Sharon Shalev and the New Zealand Human Rights Commission
Other findings include:
- Poor record keeping and data collection and analysis.
- Risk averse policies and practices; impoverished regimes; poor material conditions; lack of individual autonomy; variations in practice; insufficient staff training.
- There has been a small reduction and more nuanced use of the ‘Secure Care’ unit in one Care and Protection residence (for children under the age of 14), but its use in one Youth Justice facility (for children up to 17 years old) more than doubled, including 22 stays lasting 8 days or longer in a Secure Room during a six-month period in 2019.
- The practice of isolating children should stop. Seclusion is harmful to the health and wellbeing of children and can further traumatise them and damage their development and healing.
Race and gender
- The use of seclusion remains disproportionality high with Māori and Pacific Peoples across the board. In women’s prisons, for example, Māori women made up 78% of all stays in the most restrictive form of segregation (‘management units’) in 2019.
- Women were segregated at a far higher rate than men, and Māori women were segregated at a higher rate than women of European descent, and for longer periods.
- Māori remain grossly over-represented in seclusion units. In the six months to March 2020, Māori made up 51% of the total number of people secluded in Health and Disability facilities.
- The discrepancy in the rate of segregation placements along gender and racial lines may indicate unconscious bias in decision making which needs to be investigated urgently.
Sharon Shalev/New Zealand Human Rights Commission.
- The data on the use of force and restraint provides a cause for concern across settings.
- In health and disability facilities, for example, over a period of 6 months restraints were used 358 times, with 114 of these uses involving prone restraints, including several very lengthy holds – 1463 minutes in one case, 290, 125 and 100 minutes in others.
- In prisons, there was a substantial increase in the use of restraint, mostly handcuffs, from 423 over a six-month period in 2016, to 1488 over 12 months in 2019. Pepper spray was used 118 times.
Responding to the report’s findings, New Zealand Chief Human Rights Commissioner, Paul Hunt, called on agencies to reduce, if not eliminate altogether, the use of seclusion and restraint.
“We know that the practices of seclusion and the use of restraints, particularly where they are used for prolonged periods, are inherently harmful. However, the remedial pathway is clear. Proactive, preventive alternatives, based on human rights and Te Tiriti and focused on de-escalation and trauma-informed practice, must be at the forefront.”
As well as the measures cited by Chief Commissioner Hunt, a meaningful change will require a significant shift in the way that detaining agencies think about the extreme tools of seclusion and restraint, and more work to understand some of the barriers to achieving such change.

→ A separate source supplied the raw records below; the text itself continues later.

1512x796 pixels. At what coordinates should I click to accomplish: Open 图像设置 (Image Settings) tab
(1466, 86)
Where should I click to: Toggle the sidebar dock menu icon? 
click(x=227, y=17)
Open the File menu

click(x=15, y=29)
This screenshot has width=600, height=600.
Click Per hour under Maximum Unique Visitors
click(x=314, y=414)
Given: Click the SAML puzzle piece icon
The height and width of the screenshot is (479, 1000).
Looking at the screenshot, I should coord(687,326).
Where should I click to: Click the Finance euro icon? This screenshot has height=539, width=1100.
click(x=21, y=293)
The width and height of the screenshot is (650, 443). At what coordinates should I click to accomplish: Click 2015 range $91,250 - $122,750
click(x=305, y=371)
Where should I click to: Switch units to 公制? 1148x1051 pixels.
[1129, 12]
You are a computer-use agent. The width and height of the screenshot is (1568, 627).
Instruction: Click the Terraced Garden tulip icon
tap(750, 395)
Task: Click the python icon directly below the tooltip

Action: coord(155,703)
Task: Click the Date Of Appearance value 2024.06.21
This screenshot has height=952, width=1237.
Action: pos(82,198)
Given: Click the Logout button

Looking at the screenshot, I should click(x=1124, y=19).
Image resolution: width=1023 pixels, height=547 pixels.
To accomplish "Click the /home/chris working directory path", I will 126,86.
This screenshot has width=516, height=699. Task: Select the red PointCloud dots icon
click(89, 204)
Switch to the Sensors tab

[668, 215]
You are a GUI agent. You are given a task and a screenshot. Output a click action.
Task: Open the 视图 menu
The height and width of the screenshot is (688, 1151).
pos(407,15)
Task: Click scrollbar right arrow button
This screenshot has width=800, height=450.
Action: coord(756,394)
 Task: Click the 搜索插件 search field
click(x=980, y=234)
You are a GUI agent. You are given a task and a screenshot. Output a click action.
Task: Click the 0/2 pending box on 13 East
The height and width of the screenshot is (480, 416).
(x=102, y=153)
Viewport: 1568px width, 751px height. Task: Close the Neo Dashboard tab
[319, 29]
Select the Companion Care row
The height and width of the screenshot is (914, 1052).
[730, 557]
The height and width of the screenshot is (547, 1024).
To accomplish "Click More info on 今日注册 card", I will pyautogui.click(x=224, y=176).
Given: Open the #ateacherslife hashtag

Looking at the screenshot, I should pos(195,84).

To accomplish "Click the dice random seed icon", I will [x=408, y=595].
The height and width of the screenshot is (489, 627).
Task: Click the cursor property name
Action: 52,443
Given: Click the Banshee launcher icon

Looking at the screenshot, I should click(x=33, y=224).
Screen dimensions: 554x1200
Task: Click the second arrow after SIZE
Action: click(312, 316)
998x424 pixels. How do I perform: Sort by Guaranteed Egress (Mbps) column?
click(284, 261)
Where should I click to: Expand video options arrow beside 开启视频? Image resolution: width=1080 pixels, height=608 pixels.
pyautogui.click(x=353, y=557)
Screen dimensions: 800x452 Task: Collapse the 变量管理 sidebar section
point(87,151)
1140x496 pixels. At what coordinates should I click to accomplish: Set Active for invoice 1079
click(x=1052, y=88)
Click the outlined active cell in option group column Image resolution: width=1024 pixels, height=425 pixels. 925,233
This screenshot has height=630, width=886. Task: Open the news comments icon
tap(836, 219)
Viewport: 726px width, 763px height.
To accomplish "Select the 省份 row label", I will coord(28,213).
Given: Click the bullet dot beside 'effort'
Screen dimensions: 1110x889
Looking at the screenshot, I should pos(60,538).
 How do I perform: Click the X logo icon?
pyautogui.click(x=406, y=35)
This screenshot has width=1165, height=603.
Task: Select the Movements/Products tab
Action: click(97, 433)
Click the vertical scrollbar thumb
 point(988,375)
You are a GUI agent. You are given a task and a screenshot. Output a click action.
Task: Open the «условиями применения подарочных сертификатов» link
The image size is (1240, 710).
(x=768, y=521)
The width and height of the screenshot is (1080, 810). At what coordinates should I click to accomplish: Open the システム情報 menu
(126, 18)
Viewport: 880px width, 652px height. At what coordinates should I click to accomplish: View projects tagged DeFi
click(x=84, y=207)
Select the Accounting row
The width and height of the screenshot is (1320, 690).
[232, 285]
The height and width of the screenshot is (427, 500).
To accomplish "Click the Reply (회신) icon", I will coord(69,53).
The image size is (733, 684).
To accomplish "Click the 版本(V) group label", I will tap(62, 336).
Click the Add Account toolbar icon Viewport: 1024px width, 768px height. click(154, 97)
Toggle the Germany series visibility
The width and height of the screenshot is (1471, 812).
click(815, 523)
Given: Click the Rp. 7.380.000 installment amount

In the meantime, detaining agencies need to investigate potential gender and racial bias in decision making regarding seclusion and restraint, distressed individuals should be provided with therapeutic environments rather than barren seclusion rooms, and more needs to be done to improve material conditions and access to fresh air, exercise, activities and meaningful human contact. Crucially, more needs to be done to ensure that even those held in solitary confinement can, unlike the prisoner quoted in the title, still see the light at the end of the tunnel.
Sharon Shalev (LLM, Ph.D.) is a UK based human rights expert and criminologist. She is a Research Associate at the Centre for Criminology, University of Oxford; an Associate at the Mannheim Centre for Criminology, London School of Economics and Political Science( LSE); and an independent consultant at SolitaryConfinement.org. Over the past 20 years Sharon’s key research interest has been the use of solitary confinement in prisons and other places of detention across the world, and she has authored various publications on the subject, including the Sourcebook on Solitary Confinement, a practitioner’s guide to the health effects of solitary confinement and to human rights and professional standards relating to its use. Her award winning book, Supermax: controlling risk through solitary confinement (Willan, 2009) provided an early in-depth look into the rise, inner-workings and consequences of supermax prisons in the United States. More recent publications include Deep custody: Segregation Units and Close Supervision Centres in England and Wales (2015) and Thinking outside the box? A review of seclusion and restraint practices in New Zealand (2017).